Paulo Coelho: Translation Challenges - Part 1
Paulo Coelho is a renowned Brazilian author; famous for his novel The Alchemist
Paulo Coelho is a renowned Brazilian author; famous for his novel The Alchemist, which has spent seven years on the New York Times bestseller list. The Alchemist is about a Spanish shepherd boy and his voyage to Egypt, and in Coelho’s native Brazil the novel gained immediate popularity.
But it’s for the novel’s translation into English in 1994 that Coelho himself credits his international success. Coelho said in a 1999 interview with the New York Times: ‘In the publishing world outside the United States, nobody reads Spanish, much less Portuguese.’ He added that ‘Translation into English made it possible for other editors to read me.’
Today, his novel ‘The Alchemist’ can be found in 67 different languages!
Sometimes There’s No Equivalent
But sometimes it’s no easy task translating Brazilian Portuguese for an English-speaking audience. From cultural concepts and references to words that have no equivalent, it’s the translator’s job to find the right balance between being true to the original content while offering the reader an accurate understanding of Brazilianisms. Zoe Perry is the translator for the novel ‘Adultery’; Paul Coelho’s latest offering. She said it’s really important that the reader not be treated like an idiot. She added: ‘I only put in footnotes things that are culturally specific; things that only those who grew up in Brazil would know. If it's something you can easily put into Google and find, it's better to leave it’. References to the sizeable population of Japanese immigrants and Brazil’s military dictatorship between 1964 and 1985 are among those that are often left unexplained.
Street Slang and Nicknames
Even though readers of today are quickly and easily able to cross-reference queries online, sometimes Brazilian literature deals with issues that are so specific that even native readers might not recognise them. An example of this is Paulo Lins’ novel titled ‘City of God’: in 2002 the novel became a box office hit movie of the same name: the story revolves around drug-gang culture within the slums of Rio, which is a concept that, in itself, is generally misunderstood.
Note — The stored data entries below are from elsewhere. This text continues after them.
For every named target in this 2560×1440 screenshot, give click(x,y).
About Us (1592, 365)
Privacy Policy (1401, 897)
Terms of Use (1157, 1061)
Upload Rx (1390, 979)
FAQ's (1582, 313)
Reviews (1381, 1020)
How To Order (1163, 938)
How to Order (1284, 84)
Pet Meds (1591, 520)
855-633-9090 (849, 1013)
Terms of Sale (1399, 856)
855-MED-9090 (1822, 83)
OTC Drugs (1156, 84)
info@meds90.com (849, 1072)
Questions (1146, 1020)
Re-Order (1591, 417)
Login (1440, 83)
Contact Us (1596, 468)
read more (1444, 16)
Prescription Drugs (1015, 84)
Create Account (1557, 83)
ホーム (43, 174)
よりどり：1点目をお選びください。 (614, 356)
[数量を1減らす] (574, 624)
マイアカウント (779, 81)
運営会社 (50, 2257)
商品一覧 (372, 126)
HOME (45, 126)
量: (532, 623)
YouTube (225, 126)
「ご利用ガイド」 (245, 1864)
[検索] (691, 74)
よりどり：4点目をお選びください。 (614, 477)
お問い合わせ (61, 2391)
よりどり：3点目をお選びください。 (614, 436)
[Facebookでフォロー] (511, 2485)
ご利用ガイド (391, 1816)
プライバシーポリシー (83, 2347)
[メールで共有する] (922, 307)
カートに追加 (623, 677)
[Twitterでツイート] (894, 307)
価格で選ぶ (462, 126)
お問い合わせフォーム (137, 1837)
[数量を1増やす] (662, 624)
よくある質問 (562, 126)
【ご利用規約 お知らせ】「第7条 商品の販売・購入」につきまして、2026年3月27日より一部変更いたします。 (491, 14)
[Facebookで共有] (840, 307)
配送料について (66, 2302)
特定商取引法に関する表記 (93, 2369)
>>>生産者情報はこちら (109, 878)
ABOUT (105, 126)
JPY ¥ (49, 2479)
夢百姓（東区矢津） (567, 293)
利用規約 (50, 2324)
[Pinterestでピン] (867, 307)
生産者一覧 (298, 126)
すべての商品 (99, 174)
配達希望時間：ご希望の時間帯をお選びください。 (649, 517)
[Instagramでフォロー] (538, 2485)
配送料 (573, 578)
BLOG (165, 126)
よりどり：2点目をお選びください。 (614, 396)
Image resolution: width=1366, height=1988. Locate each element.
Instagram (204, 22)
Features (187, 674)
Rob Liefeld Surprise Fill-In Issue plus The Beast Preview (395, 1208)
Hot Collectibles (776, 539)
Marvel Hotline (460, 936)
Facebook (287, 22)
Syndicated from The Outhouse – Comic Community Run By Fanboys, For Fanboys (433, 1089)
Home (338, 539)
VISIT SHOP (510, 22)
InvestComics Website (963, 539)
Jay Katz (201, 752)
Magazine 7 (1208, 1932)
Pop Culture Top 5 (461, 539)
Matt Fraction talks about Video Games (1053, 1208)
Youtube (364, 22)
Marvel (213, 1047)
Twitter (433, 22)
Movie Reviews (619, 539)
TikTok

This is a book containing a lot of street-slang, and there are some quite creative nicknames too, like the character Mane Galinha – Mane is short for Manuel and Galinha means ‘chicken’: it’s also a term used for a person with many partners. Alison Entrekin translated City of God into English and in the end she settled on Knockout. She explained: ‘Sometimes the translator must choose something when it’s just impossible to find an equivalent word’.